PROBLEMS AND TASKS:
- 1) Answer these from the overclocking forum thread:
(a) At what voltage does 3volvedcombat say the q9550 benches 4Ghz?
(b) Which memory does DirectorC say is "laughing at 933"?
(c) At what voltage and speed did [H]@RD5TUFF run the recommended memory 24/7?
- 2) Pick up the overclocking forum thread from its last line and write what comes next.

>> start PROVIDED PASSAGE

You should see my e8500:
http://www.xtremesystems.org/forums/showthread.php?t=203762


----------



## 3volvedcombat (Jan 20, 2010)

my q9550 overclocks just as good as dual core e8400-e8500-e8600's

Today is another thread i read, were im beating out some core 2 duos at the same clocking yet i have 4 cores .

I bench 4Ghz at 1.183 volts so im right there with panther yet he has the duo....


----------



## DirectorC (Jan 20, 2010)

3volvedcombat said:


> he has the duo....



SHE!  Yes overclockers come in the female variety too--I know WTF right!


----------



## DirectorC (Jan 20, 2010)

OK I decided to go back and play with the bottom end voltages.  Well good news is they make a difference with the E8400 that they didn't seem to make with the E7400:






Testing 4.2.  This Corsair PC6400 is laughing at 933, with my special overclocker's touch of course  I'll be playing with lower latencies after I have achieved the lowest stable voltages possible.  I might run 4.2 daily.  Off to see some REAL temps with Linpack!


----------



## LagunaX (Jan 20, 2010)

That's my boy!


----------



## [H]@RD5TUFF (Jan 20, 2010)

DirectorC said:


> OK I decided to go back and play with the bottom end voltages.  Well good news is they make a difference with the E8400 that they didn't seem to make with the E7400:
> 
> http://img22.imageshack.us/img22/3756/e8400oc3.png
> 
> Testing 4.2.  This Corsair PC6400 is laughing at 933, with my special overclocker's touch of course  I'll be playing with lower latencies after I have achieved the lowest stable voltages possible.  I might run 4.2 daily.  Off to see some REAL temps with Linpack!



I would highly recommend these ( http://www.newegg.com/Product/Product.aspx?Item=N82E16820227289 ) I used 2 sets of them (4 dimms total ) in pair with my E8400, and Q9650, and though they ask for 2.1 minnimum for 1066, I was able to run them @ 2.05 @ 1036 24/7 solid.




3volvedcombat said:


> my q9550 overclocks just as good as dual core e8400-e8500-e8600's
> 
> Today is another thread i read, were im beating out some core 2 duos at the same clocking yet i have 4 cores .

>> end PROVIDED PASSAGE
>> start RAW RECORDS

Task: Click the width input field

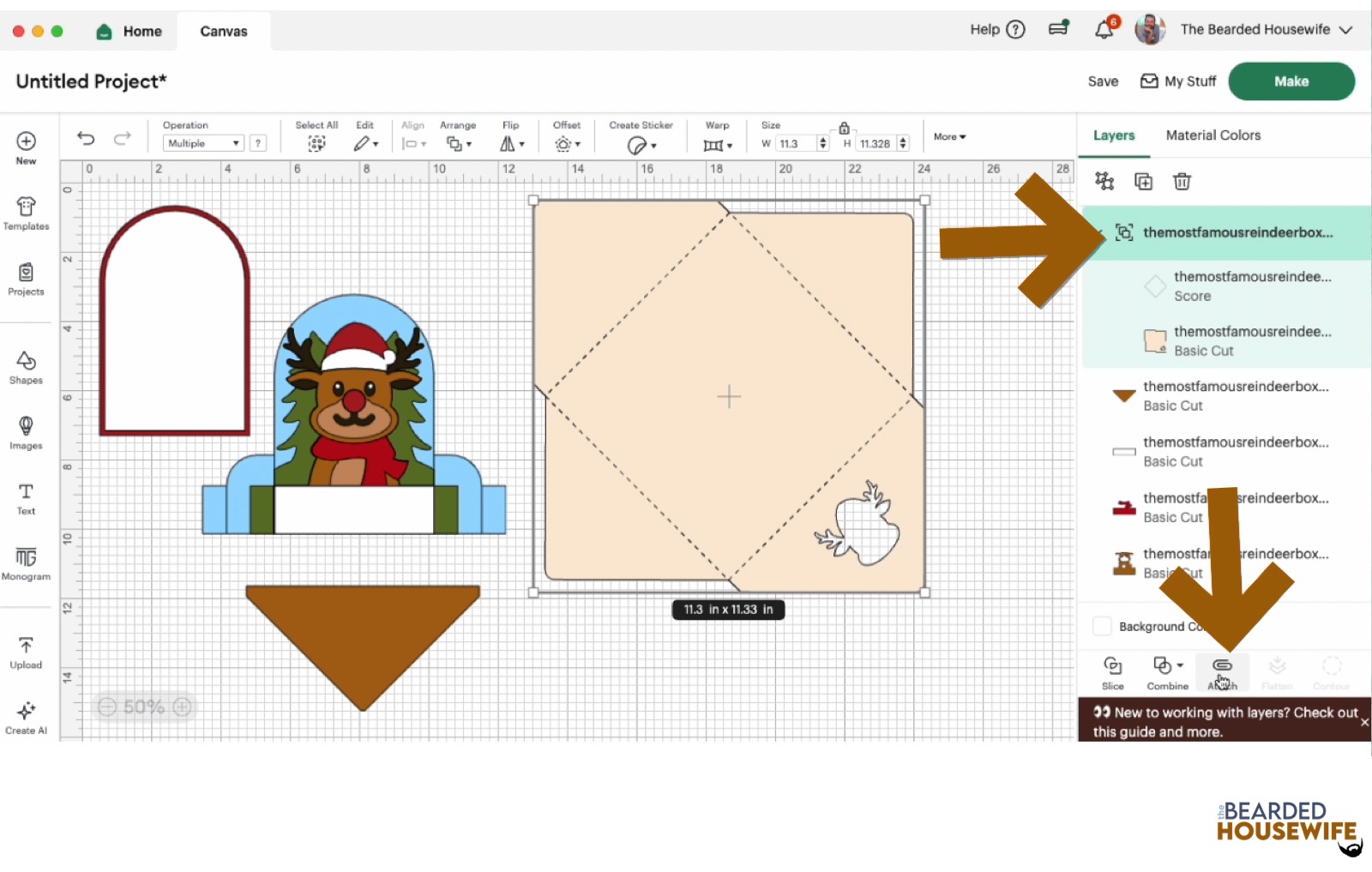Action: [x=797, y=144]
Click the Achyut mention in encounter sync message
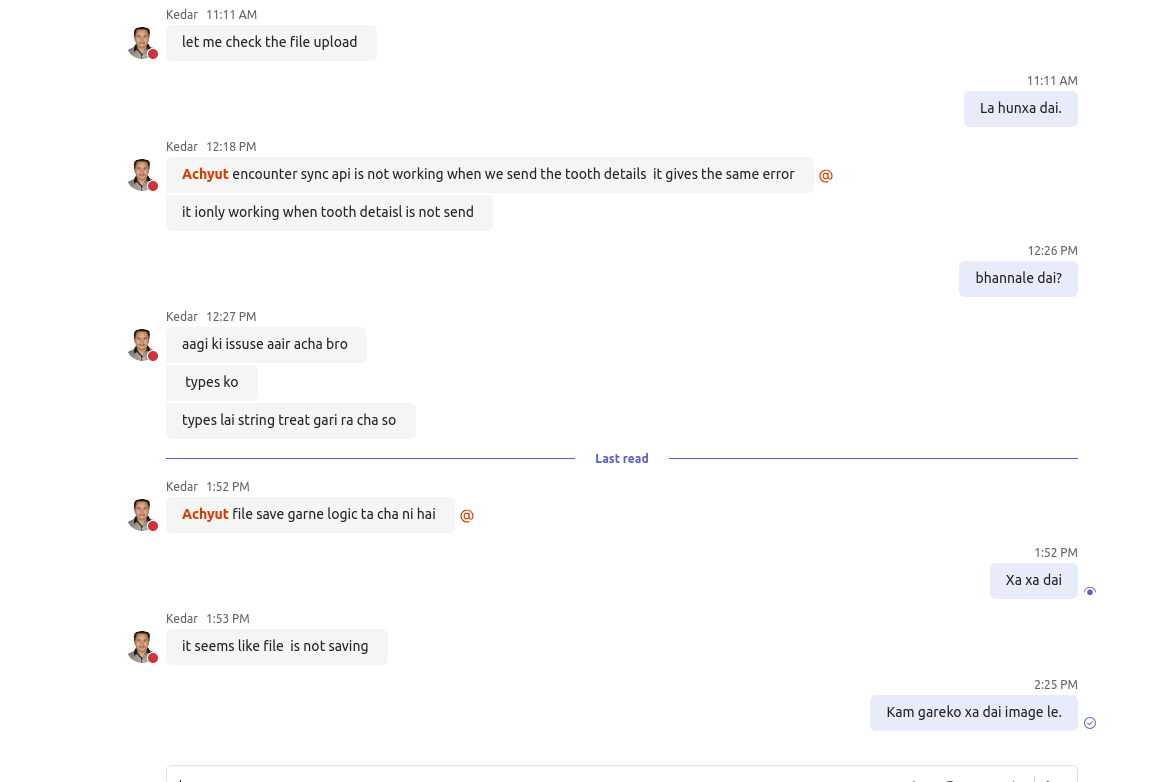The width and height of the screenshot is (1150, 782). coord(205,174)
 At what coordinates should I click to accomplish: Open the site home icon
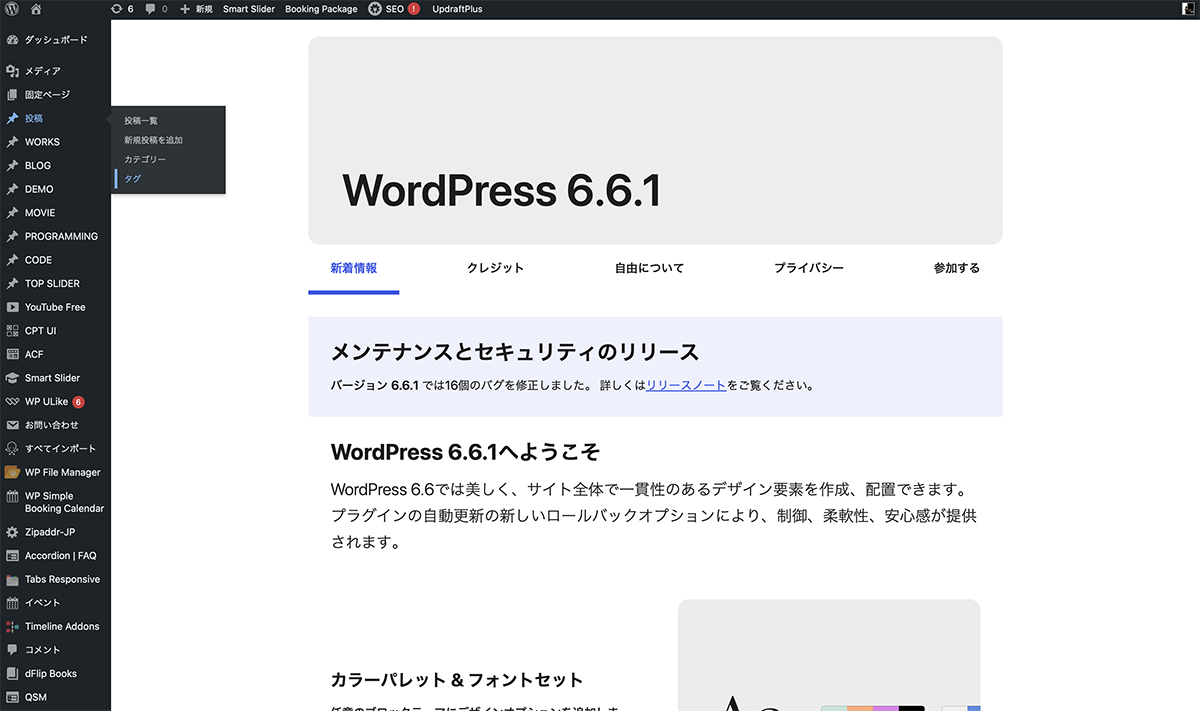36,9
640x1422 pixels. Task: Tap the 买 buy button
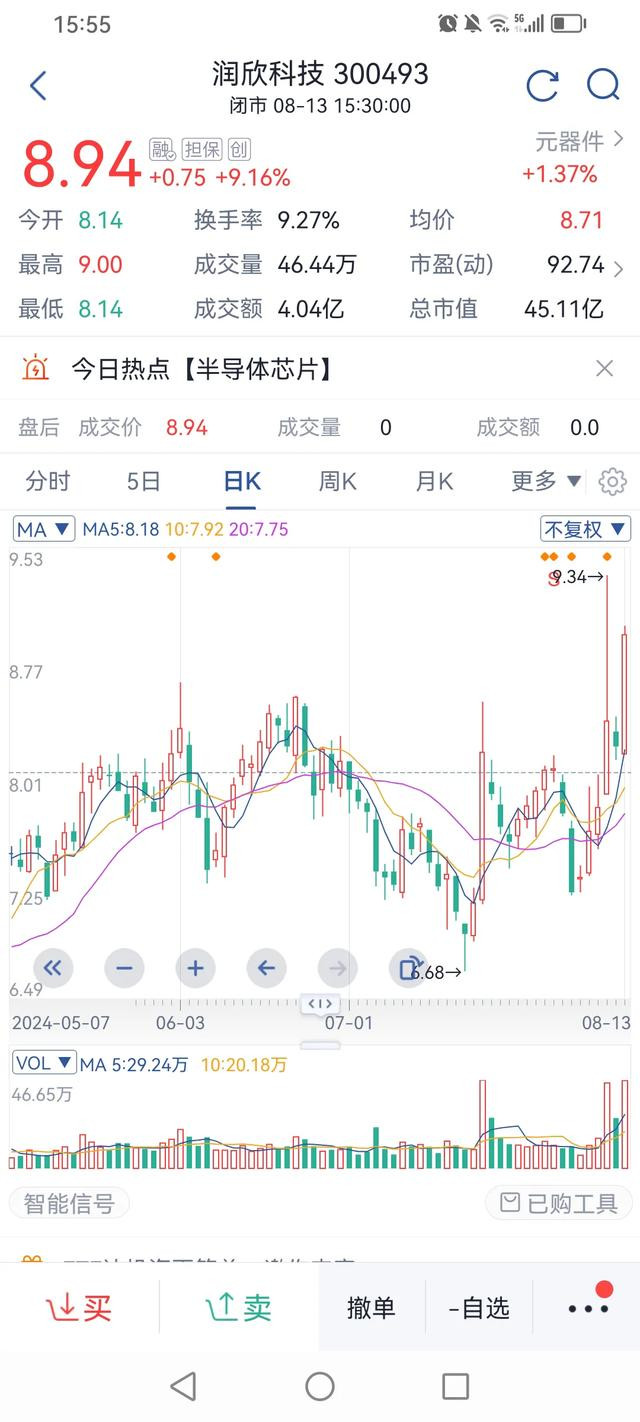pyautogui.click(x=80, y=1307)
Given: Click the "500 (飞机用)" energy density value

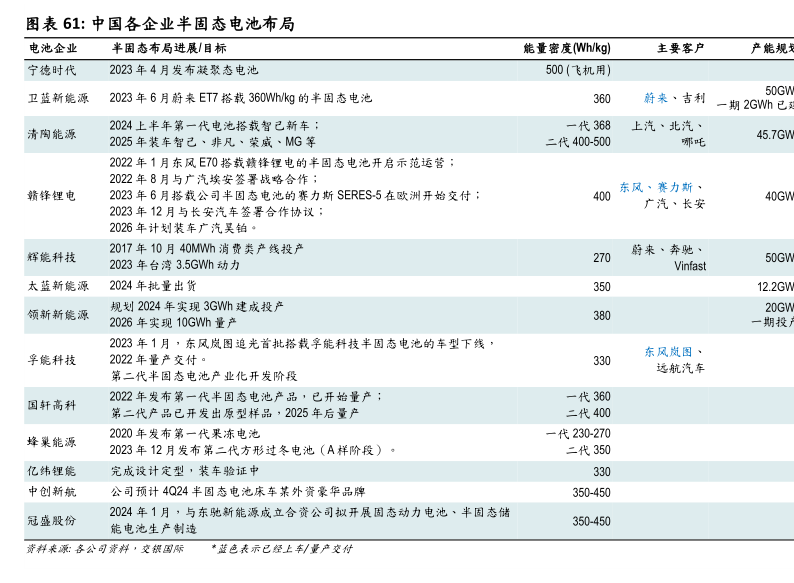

>> end RAW RECORDS

SET OF ANSWERS:
- 1)
(a) 1.183 volts
(b) Corsair PC6400
(c) 2.05 at 1036

- 2)
> 
> I bench 4Ghz at 1.183 volts so im right there with panther yet he has the duo....



My Q9650 doesn't run quite that lean, but I was at a stable  4.2 @ 1.235 Vcore, it was in my lan rig, and I upgraded to a P55 system. It's a great proc, and I will be selling it soon as I do not have a Core 2 system running anymore lol.


----------



## DirectorC (Jan 21, 2010)

Dammit, those attempts for 4.2 all ended up crashing.  I think I'm just gonna need mem that can handle 933 and beyond.

Also, what do you guys think would be a good setting for ICH Core at a bus speed of 1866?  I didn't go above 1.3.



[H]@RD5TUFF said:


> I would highly recommend these ( http://www.newegg.com/Product/Product.aspx?Item=N82E16820227289 ) I used 2 sets of them (4 dimms total ) in pair with my E8400, and Q9650, and though they ask for 2.1 minnimum for 1066, I was able to run them @ 2.05 @ 1036 24/7 solid.



WOOOOO!  Now THAT is some RAM!  I'm actually thinking of going with a Gskill set, something like this.  OCZ Platinums don't work on UD3 boards so that makes all OCZ products suspect for my platform in my opinion.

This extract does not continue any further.